━━━━━ TEXT BLOCK

Slow-Cooker Maple Baked Beans

Slow-Cooker Maple Baked Beans


A traditional recipe of white navy beans stewed in a tomato-vegetable sauce that is sweetened with maple syrup. A great accompaniment dish that works well with many menus.

Slow-Cooker Maple Baked Beans

Ingredients                     Makes: 6 servings                 Time: overnight soak, 8 hours
2 cups dry white navy beans
2 cups vegetable broth   *see recipe below
1 large sweet onion, finely diced
1 bell pepper, finely diced
1 jalapeño pepper, minced
3 garlic cloves, minced
1/2 tsp sea salt
1/4 cup of purified water
6 Tbsp maple syrup
1 Tbsp regular yellow mustard
1 Tbsp apple cider vinegar
1 cup tomatoes, stewed

Soak beans overnight. Rinse the dried navy beans under water to wash away any debris. Transfer the beans to a large sauce-pot and fill with enough water to cover the beans by a couple inches. Put beans aside to soak overnight.

Soften beans with a hot water bath. The next day, drain and rinse the beans using a colander. Transfer the beans back to the pot and add enough purified water to cover them by an inch and then bring them to a boil. As soon as the beans begin to boil, remove from heat and cover with a lid; allow to rest for 30 minutes.

Prepare other ingredients. In the meantime while the beans are soaking, prepare the broth and vegetables. In a medium-sized sauce-pot, warm the vegetable broth over medium high heat until it begins to boil, then remove from heat and cover. Finely dice the sweet onion, bell pepper and mince the jalapeño pepper and the garlic cloves and then transfer to a bowl together.

━━━━━━━━━━
━━━━━ EXTRACTED MATERIAL

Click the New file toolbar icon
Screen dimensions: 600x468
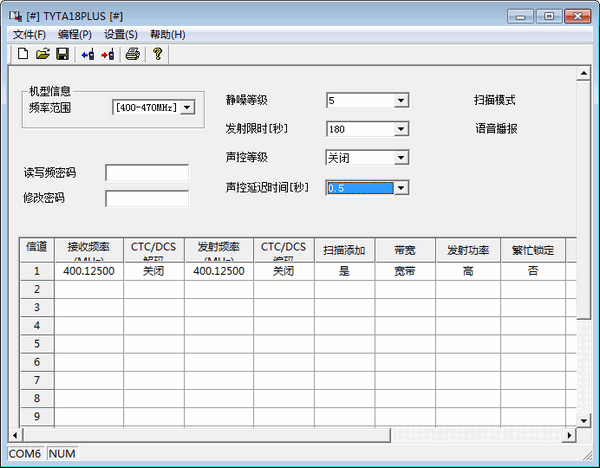[x=23, y=54]
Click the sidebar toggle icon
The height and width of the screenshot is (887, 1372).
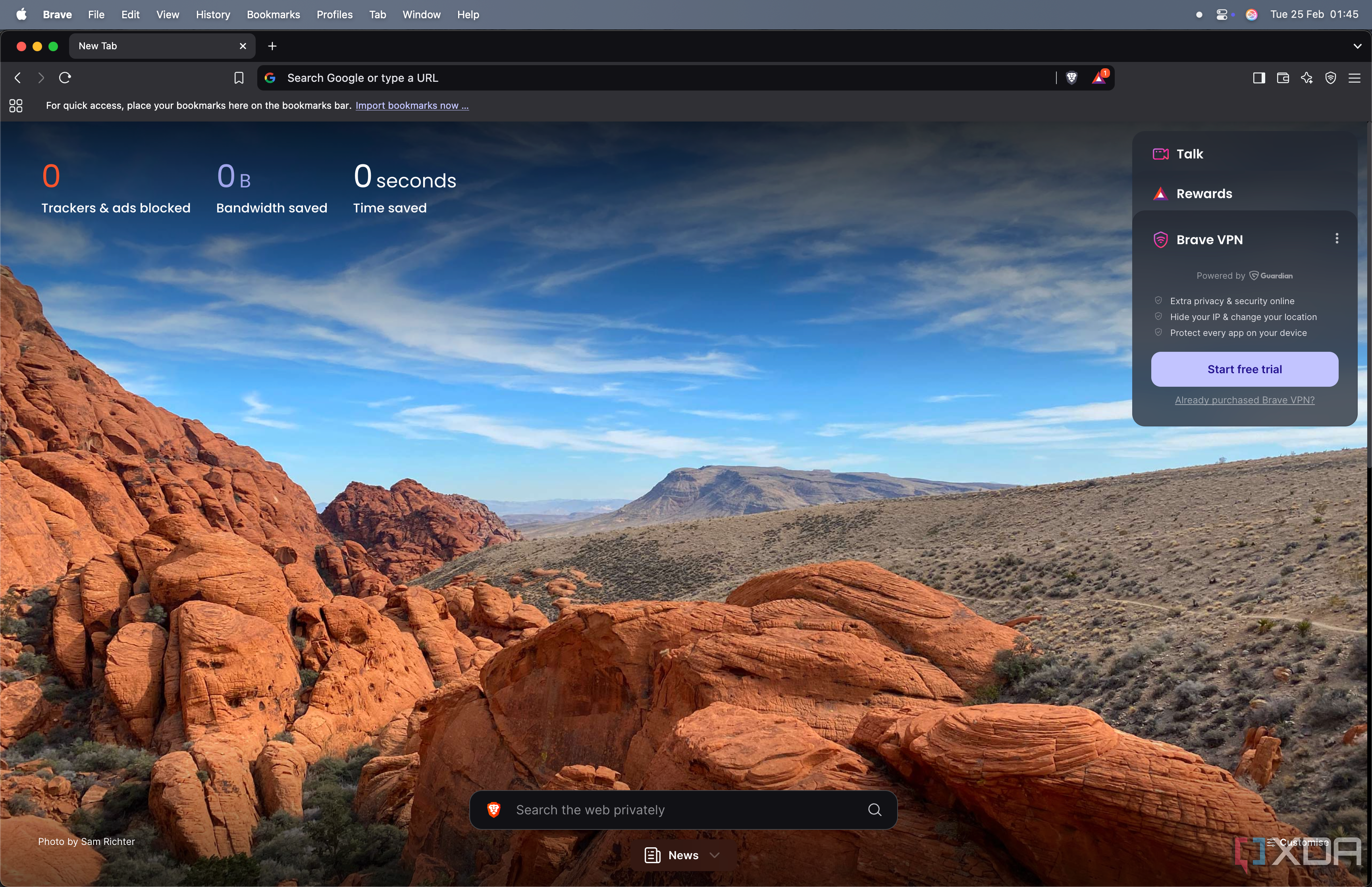tap(1259, 78)
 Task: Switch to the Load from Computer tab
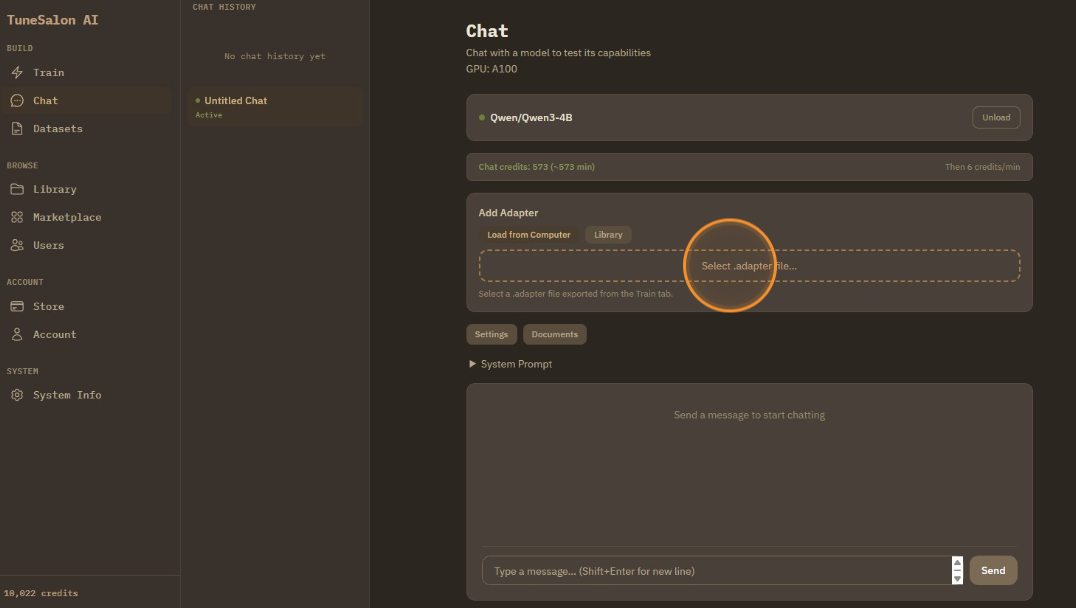click(528, 234)
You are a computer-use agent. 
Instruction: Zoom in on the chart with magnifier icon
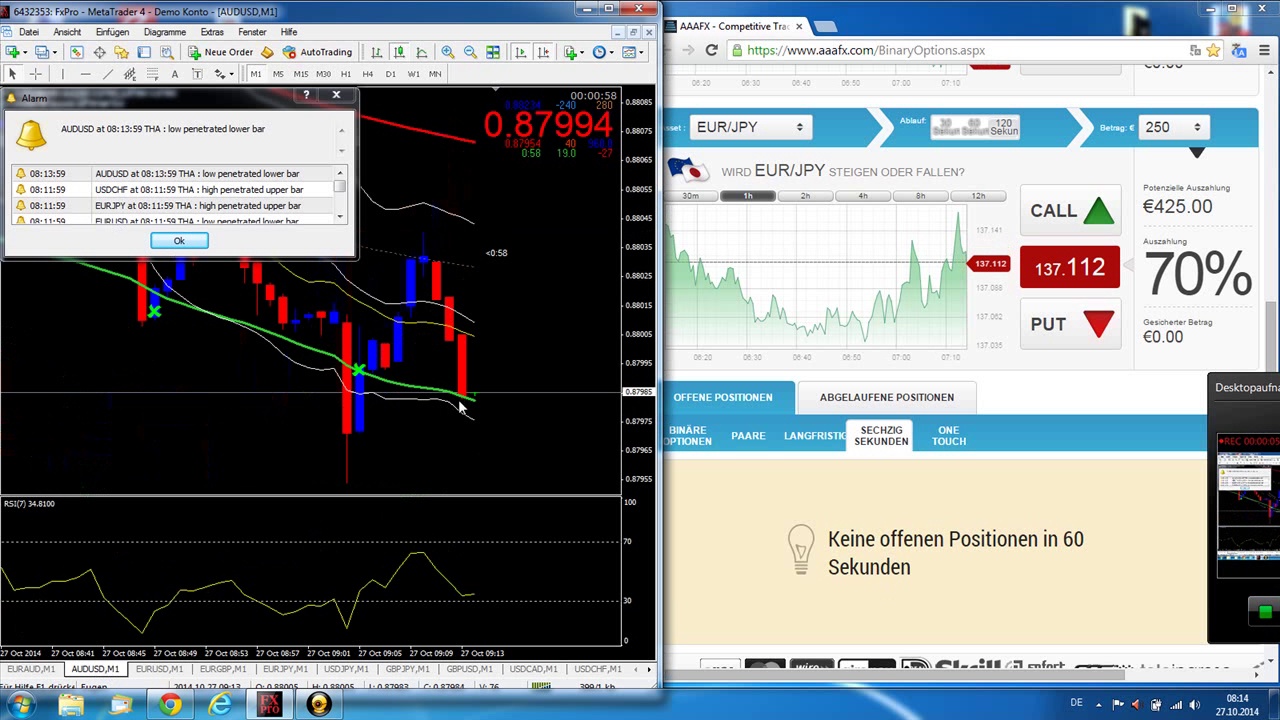[x=447, y=52]
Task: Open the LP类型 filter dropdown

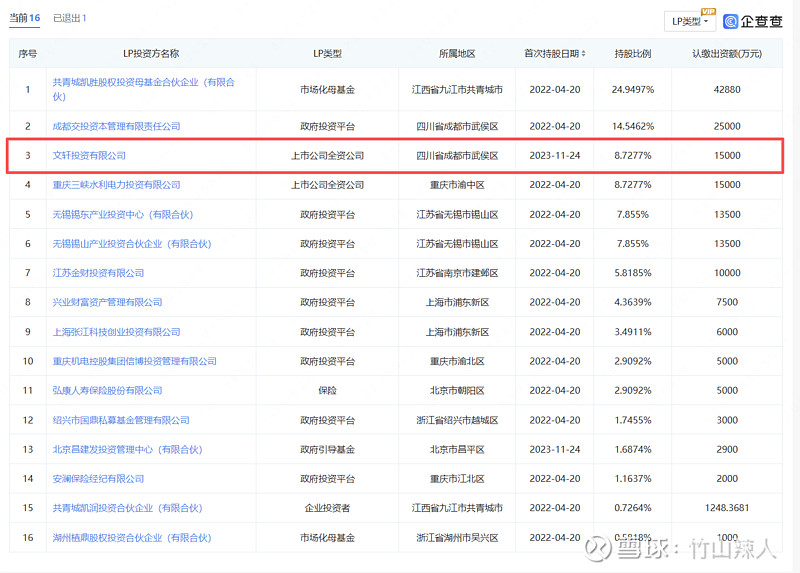Action: click(690, 21)
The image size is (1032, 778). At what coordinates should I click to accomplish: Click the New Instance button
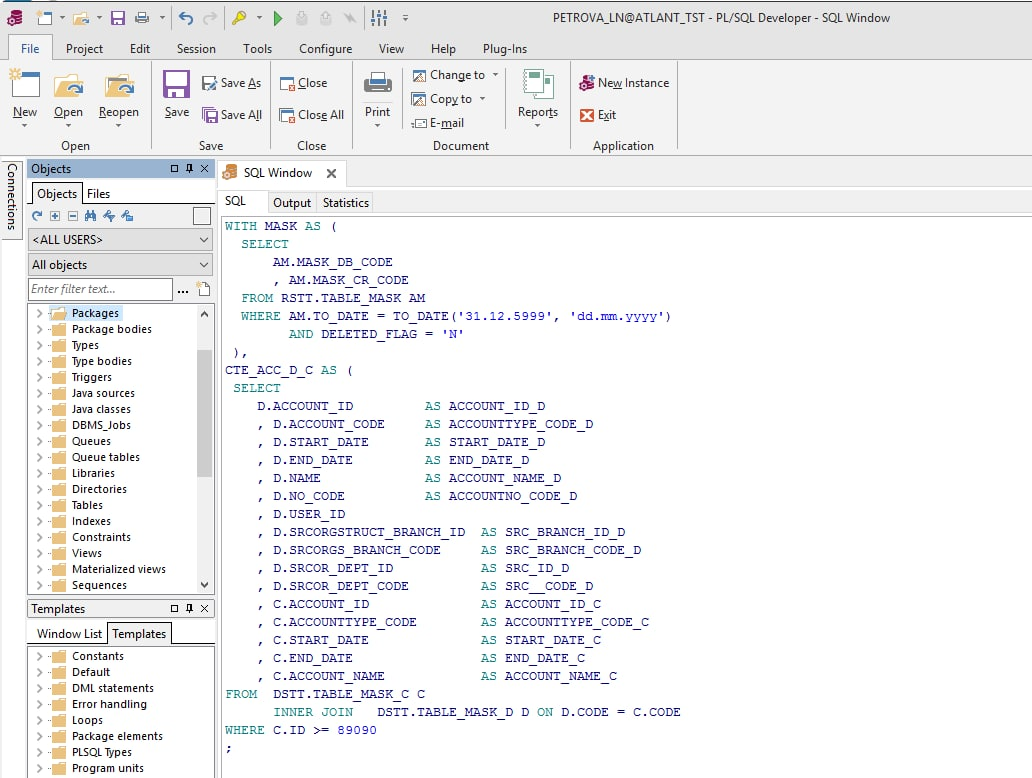coord(624,83)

━━━━━━━━━━

GOAL. Continue the slow-cooker maple baked beans recipe, starting after its last sentence. These records come from a different source than the recipe.

EXERCISE RESPONSE.
Cook beans in broth and vegetables. After the beans have soaked in the hot water bath for 30 minutes, drain using the colander and rinse the beans again. Transfer the beans back into the large sauce pot. This time also add the vegetable broth, onions, garlic, peppers and sea salt to the pot. Bring the pot to a light boil and then reduce heat to low and simmer for 1 hour.

Prepare tomato mixture. After an hour has passed it is time to prepare the tomato mixture. In a medium-sized sauce pot heat up 1/4 cup of purified water over medium-high heat. When water is hot add the maple syrup and stir to combine. Next, add the apple cider vinegar, yellow mustard and stewed tomatoes and stir to combine. Then add the tomato mixture to the bean mixture and then simmer the bean mixture for 10 minutes longer.

Transfer mixture to a slow-cooker. Transfer the mixture to a crock pot and slow cook on low for 4 to 5 hours or until the beans are tender. Check the water level a few hours in, and if the beans need more water, add a little. Beans can be stirred a couple times, but should be fine to just cook.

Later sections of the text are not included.